(Data Opens)

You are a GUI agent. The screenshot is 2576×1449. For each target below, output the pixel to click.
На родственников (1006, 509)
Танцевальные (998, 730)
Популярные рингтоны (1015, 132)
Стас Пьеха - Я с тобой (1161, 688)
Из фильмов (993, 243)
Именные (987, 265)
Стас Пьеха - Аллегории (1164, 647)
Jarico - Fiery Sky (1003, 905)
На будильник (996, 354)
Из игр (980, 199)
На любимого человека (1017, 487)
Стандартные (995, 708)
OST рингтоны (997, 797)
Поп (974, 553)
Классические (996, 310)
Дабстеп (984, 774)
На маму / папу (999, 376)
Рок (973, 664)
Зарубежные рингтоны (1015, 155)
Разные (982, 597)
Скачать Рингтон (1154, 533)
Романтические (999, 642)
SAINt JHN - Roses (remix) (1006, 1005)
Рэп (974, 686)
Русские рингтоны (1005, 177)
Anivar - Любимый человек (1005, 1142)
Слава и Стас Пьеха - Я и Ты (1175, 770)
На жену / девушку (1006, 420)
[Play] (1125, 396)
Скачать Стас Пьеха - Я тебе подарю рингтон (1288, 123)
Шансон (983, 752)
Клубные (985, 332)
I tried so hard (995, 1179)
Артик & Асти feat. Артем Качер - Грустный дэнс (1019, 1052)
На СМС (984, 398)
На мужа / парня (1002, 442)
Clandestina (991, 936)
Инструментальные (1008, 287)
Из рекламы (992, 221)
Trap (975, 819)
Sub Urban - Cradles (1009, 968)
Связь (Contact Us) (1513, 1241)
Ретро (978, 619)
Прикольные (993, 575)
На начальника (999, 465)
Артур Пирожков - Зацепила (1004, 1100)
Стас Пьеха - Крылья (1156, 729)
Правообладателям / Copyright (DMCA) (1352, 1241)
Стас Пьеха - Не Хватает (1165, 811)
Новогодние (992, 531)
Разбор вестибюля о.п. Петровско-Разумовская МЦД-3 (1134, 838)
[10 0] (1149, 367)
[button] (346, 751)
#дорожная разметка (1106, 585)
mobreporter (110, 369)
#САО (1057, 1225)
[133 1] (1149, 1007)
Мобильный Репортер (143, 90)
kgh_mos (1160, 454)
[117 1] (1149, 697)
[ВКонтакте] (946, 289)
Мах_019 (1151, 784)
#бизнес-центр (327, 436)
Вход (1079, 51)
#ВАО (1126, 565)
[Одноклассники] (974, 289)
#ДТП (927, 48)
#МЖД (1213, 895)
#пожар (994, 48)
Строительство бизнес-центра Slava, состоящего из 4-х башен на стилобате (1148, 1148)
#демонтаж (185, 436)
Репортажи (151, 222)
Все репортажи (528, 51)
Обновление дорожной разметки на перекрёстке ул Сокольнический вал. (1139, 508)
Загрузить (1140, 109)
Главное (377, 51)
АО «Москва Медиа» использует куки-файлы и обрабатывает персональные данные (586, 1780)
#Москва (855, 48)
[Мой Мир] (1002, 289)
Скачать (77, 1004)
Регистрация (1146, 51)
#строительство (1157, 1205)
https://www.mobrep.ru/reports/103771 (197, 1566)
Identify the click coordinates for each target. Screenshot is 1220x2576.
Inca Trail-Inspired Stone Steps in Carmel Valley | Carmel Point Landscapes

(Data Closes)

Search the data above for the string "Стас" and report each line that holds it.

*Answer area*
Стас Пьеха - Я с тобой (1161, 688)
Стас Пьеха - Аллегории (1164, 647)
Слава и Стас Пьеха - Я и Ты (1175, 770)
Скачать Стас Пьеха - Я тебе подарю рингтон (1288, 123)
Стас Пьеха - Крылья (1156, 729)
Стас Пьеха - Не Хватает (1165, 811)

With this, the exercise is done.